What the exercise asks: Wherever "computer" occurs in the entries, copy the line that holds it.

Material provided:
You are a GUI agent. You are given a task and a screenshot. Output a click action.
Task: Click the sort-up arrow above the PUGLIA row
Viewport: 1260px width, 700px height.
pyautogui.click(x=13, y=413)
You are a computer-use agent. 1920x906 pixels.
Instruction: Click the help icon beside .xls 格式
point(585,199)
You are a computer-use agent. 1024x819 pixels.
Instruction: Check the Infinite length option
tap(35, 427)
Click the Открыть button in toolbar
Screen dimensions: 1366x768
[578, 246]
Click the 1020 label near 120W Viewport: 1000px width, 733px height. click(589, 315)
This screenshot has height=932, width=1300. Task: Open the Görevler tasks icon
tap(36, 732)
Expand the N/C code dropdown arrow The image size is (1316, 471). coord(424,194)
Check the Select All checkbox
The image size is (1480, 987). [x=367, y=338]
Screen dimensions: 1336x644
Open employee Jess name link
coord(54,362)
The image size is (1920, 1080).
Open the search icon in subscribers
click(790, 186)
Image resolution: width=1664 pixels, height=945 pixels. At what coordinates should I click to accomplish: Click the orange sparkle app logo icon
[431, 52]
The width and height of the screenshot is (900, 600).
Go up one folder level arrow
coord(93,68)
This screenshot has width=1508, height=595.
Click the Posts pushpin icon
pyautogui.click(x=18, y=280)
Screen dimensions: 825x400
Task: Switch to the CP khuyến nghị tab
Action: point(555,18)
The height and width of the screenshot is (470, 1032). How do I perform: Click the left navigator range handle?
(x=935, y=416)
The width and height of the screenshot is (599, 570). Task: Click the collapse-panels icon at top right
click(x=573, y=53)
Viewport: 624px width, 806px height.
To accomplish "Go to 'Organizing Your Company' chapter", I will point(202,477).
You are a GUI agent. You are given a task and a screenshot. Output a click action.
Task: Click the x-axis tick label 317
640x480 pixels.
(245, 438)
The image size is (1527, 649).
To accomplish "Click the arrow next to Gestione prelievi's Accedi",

Exercise output:
You are a computer-use agent. 1920x906 pixels.
You are a computer-use agent. 1024x819 pixels.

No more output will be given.